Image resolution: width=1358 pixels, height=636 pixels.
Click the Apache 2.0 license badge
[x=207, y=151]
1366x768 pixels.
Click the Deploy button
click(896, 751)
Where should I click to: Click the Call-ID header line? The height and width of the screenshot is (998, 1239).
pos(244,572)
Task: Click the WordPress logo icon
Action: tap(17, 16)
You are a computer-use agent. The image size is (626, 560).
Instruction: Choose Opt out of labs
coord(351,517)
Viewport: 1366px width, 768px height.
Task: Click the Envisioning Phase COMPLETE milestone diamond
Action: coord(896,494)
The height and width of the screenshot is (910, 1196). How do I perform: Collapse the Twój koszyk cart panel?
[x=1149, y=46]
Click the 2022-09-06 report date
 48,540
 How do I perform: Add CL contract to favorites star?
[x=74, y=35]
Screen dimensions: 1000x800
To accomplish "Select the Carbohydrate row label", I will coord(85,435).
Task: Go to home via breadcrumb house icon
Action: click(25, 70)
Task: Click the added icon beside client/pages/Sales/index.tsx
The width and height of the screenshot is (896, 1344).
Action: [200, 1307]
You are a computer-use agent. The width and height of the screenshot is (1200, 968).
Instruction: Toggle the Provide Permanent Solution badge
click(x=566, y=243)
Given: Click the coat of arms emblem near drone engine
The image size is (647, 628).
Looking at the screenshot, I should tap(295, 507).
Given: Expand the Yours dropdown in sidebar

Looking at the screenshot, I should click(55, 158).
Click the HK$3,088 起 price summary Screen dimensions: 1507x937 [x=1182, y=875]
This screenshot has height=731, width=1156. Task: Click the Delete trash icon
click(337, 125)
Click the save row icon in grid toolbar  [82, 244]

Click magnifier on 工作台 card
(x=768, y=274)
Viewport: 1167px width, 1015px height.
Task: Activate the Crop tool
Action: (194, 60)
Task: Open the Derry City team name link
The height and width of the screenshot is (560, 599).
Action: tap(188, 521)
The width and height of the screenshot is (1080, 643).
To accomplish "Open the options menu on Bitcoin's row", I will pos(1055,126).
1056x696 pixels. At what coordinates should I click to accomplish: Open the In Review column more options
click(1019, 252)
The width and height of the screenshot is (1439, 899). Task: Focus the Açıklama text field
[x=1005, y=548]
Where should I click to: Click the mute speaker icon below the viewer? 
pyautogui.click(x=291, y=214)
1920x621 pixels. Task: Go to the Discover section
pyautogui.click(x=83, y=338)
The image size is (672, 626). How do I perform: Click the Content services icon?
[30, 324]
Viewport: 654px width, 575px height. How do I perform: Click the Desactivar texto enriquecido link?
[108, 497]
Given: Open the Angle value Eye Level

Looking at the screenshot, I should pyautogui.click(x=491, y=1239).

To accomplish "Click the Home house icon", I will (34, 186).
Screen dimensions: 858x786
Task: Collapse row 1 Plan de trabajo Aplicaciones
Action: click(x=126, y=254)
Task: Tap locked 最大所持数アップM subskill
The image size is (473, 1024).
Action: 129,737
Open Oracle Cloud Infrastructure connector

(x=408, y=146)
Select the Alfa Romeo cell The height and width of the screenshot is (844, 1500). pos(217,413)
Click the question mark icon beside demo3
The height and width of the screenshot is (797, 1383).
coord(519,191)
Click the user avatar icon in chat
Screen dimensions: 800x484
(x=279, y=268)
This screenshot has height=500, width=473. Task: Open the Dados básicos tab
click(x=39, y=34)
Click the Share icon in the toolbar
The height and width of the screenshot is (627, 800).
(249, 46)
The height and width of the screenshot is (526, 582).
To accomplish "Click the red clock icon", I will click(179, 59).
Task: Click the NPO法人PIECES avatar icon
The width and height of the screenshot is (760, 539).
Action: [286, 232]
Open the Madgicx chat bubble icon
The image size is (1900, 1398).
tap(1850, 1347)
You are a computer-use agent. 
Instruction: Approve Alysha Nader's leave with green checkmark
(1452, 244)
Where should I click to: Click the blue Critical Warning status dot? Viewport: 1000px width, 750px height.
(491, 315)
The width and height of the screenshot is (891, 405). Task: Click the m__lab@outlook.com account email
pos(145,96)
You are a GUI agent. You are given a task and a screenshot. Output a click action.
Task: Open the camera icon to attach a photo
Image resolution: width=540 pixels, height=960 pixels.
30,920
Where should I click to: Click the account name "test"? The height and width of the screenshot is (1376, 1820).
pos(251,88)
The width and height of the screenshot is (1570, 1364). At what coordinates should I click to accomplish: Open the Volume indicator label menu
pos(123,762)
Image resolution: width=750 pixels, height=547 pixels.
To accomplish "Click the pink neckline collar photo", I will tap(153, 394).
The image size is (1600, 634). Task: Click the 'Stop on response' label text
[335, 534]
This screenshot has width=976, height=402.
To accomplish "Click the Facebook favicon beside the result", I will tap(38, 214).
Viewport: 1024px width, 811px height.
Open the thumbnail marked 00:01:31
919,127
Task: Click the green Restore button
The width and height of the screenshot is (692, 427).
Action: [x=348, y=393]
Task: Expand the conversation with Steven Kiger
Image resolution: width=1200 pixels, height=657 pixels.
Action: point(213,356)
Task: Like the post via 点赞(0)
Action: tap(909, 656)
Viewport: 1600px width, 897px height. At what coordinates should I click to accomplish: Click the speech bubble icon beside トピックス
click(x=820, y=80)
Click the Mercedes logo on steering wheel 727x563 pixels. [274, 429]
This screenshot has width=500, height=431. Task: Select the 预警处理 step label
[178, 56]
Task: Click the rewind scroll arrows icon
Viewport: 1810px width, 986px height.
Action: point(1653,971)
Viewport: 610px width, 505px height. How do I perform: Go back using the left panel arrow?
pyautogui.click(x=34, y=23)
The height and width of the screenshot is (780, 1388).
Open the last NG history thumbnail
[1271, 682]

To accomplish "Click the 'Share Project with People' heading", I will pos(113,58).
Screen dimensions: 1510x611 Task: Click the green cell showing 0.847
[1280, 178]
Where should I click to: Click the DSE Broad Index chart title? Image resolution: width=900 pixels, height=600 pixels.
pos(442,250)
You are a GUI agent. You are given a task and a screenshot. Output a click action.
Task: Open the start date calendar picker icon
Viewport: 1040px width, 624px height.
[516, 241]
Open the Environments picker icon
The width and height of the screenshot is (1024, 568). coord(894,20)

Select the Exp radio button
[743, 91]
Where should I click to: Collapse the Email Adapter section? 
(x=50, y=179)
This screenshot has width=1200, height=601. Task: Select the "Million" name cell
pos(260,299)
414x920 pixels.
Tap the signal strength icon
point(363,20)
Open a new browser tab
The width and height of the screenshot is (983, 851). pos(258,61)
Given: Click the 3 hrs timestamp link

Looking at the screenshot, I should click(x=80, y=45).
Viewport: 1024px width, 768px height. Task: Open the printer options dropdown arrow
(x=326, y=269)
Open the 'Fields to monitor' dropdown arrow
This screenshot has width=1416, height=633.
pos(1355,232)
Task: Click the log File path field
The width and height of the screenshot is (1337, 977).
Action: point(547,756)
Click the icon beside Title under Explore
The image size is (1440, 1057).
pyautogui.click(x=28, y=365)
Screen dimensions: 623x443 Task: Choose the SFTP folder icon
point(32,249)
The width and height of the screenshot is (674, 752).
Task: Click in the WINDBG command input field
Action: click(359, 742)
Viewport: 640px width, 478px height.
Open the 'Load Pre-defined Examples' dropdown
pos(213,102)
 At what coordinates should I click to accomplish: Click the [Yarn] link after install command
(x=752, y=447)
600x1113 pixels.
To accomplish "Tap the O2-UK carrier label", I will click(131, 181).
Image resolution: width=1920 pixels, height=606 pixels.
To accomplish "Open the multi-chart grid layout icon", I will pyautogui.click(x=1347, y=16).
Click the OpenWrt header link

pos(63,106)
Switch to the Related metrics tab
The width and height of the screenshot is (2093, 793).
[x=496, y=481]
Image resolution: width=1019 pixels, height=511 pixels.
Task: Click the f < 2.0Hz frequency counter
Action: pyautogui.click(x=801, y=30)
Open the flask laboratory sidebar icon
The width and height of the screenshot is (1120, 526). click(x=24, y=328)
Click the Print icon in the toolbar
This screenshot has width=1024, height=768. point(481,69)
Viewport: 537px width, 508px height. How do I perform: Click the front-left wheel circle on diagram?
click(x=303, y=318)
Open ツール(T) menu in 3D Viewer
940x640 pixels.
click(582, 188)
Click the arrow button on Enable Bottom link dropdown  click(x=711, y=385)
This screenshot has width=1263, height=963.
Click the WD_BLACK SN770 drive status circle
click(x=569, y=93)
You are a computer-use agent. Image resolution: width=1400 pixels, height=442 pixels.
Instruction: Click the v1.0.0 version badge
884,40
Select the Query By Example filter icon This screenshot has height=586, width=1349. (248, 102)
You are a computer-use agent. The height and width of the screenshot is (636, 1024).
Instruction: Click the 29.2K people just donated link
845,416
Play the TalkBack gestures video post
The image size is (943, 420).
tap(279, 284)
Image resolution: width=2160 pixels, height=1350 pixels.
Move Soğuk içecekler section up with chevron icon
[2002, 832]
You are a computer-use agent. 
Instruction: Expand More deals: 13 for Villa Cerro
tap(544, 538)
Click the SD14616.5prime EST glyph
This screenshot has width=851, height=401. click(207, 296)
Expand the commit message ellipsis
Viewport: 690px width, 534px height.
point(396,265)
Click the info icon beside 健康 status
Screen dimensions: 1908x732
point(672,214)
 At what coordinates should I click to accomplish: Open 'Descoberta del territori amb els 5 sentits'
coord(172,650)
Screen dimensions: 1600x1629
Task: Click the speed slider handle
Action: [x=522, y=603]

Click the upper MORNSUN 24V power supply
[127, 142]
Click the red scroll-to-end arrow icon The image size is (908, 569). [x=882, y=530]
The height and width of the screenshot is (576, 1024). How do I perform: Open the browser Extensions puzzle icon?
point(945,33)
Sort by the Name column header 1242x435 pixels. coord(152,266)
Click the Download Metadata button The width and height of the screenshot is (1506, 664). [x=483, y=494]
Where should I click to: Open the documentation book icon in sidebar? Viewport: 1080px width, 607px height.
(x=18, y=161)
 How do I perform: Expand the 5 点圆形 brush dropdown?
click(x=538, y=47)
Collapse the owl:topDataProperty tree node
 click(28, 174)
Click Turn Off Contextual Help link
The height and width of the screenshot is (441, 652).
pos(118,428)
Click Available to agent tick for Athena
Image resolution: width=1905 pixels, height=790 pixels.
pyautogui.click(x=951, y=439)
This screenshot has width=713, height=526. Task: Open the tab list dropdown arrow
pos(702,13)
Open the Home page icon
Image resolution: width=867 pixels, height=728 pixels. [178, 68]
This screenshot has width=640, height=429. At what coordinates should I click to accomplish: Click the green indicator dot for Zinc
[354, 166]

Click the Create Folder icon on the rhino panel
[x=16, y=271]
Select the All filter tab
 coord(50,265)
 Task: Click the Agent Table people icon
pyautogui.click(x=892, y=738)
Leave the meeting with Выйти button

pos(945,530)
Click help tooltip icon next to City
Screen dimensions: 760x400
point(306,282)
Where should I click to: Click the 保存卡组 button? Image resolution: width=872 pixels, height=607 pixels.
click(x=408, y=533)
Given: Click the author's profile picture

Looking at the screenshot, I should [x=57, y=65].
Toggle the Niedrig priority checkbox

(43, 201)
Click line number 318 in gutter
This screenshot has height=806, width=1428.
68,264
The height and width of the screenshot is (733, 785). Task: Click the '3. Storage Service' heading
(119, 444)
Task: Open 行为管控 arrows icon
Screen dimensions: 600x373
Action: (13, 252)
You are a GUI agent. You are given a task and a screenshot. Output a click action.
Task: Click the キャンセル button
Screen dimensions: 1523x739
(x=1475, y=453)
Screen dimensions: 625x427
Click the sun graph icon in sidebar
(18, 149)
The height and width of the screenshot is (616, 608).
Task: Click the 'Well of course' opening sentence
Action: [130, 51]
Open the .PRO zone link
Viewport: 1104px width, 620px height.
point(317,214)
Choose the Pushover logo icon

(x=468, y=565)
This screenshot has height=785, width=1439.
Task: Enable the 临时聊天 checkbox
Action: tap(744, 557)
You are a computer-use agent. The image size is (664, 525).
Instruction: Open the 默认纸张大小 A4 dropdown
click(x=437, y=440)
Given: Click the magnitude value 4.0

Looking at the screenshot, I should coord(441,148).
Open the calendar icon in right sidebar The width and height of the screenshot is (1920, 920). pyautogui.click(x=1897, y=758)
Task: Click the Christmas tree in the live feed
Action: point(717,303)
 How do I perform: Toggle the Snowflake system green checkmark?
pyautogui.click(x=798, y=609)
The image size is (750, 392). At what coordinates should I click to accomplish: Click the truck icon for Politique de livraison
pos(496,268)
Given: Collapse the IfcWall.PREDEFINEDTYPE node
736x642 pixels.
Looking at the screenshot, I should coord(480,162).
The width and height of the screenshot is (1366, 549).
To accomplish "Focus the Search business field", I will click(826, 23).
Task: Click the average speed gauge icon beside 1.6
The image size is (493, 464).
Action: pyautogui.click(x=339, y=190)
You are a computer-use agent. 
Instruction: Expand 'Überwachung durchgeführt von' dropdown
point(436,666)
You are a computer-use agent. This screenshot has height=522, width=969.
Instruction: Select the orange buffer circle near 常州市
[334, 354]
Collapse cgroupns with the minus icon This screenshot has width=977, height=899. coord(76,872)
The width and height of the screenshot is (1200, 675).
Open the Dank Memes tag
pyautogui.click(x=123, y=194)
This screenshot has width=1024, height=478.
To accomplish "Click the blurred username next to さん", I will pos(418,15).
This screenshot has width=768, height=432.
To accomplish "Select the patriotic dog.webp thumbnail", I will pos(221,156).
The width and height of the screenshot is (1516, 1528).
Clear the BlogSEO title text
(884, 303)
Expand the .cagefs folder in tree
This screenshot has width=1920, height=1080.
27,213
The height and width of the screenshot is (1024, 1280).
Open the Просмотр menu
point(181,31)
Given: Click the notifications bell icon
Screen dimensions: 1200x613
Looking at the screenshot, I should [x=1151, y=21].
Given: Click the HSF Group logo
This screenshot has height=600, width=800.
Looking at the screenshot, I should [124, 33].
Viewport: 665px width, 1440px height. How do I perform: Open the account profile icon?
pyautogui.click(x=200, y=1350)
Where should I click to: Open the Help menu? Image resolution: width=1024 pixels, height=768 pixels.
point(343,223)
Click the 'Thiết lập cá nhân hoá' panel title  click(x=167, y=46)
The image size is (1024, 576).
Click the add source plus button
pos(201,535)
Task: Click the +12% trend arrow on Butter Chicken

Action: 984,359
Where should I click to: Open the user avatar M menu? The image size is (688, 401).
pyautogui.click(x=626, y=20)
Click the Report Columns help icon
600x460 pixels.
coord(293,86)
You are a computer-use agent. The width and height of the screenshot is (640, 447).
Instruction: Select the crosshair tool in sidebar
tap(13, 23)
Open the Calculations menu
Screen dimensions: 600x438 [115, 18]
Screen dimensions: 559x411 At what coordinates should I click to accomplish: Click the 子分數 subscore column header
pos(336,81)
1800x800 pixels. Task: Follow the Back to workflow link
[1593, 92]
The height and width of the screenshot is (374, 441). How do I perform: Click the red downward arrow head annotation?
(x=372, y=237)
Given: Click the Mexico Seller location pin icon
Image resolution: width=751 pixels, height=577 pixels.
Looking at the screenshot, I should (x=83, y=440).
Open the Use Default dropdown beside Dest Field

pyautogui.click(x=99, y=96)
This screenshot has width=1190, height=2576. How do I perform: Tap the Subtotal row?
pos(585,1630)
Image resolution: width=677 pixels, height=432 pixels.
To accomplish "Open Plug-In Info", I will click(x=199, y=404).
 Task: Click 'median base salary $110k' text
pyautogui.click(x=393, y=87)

┄┄┄┄┄┄┄┄┄┄

### TRY IT
Nothing but a number is expected: how many lines in the data above hold the word "City".

### TASK ANSWER
2